Junior Anthony McGuire, president of WCSA, said the lack of allocation for Step Show predicament was an issue passed on from the previous executive board of WCSA to the present board. McGuire said he wanted feedback from the concerned members of SUBA and CPB in order to make communication better in the future.
“I’m not trying to place the blame but the decision was made last semester,” McGuire said. “We came into the new year unaware of what was happening.
“At this point, there is not much we can change for this year. But what can we do things differently in the future. We all just want what is best for OWU.”
Sludge said the cabinet seemed very reasonable and by attending the meeting showed that they were trying to be supportive and understanding.

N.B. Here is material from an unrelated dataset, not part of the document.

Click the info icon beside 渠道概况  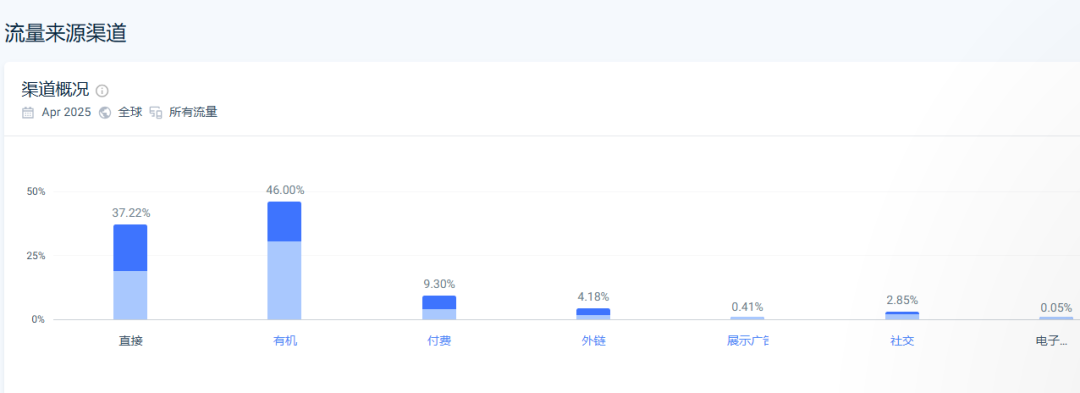pyautogui.click(x=102, y=91)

Sludge said despite these setbacks he is more determined than ever to make this year’s Step Show the best one yet.
“The goal is to make this year as big and successful as possible,” he said, “to show the school and WCSA it can be successful and that we (SUBA and CPB) can go our separate ways for next year. We don’t want to build barriers with WCSA. We all want to be united and build a strong relationship and communication.”
Step Show in the past has been SUBA’s most successful event in raising money for the Black Student Retention Fund.
This year, Sludge said he is willing to combine with CPB to create a combination of Step Show and Spring Fest because he wants the traditions to continue.
The yet untitled event will be held March 31 in Gray Chapel of University Hall at 7 p.m. The special guest performer has yet to be announced.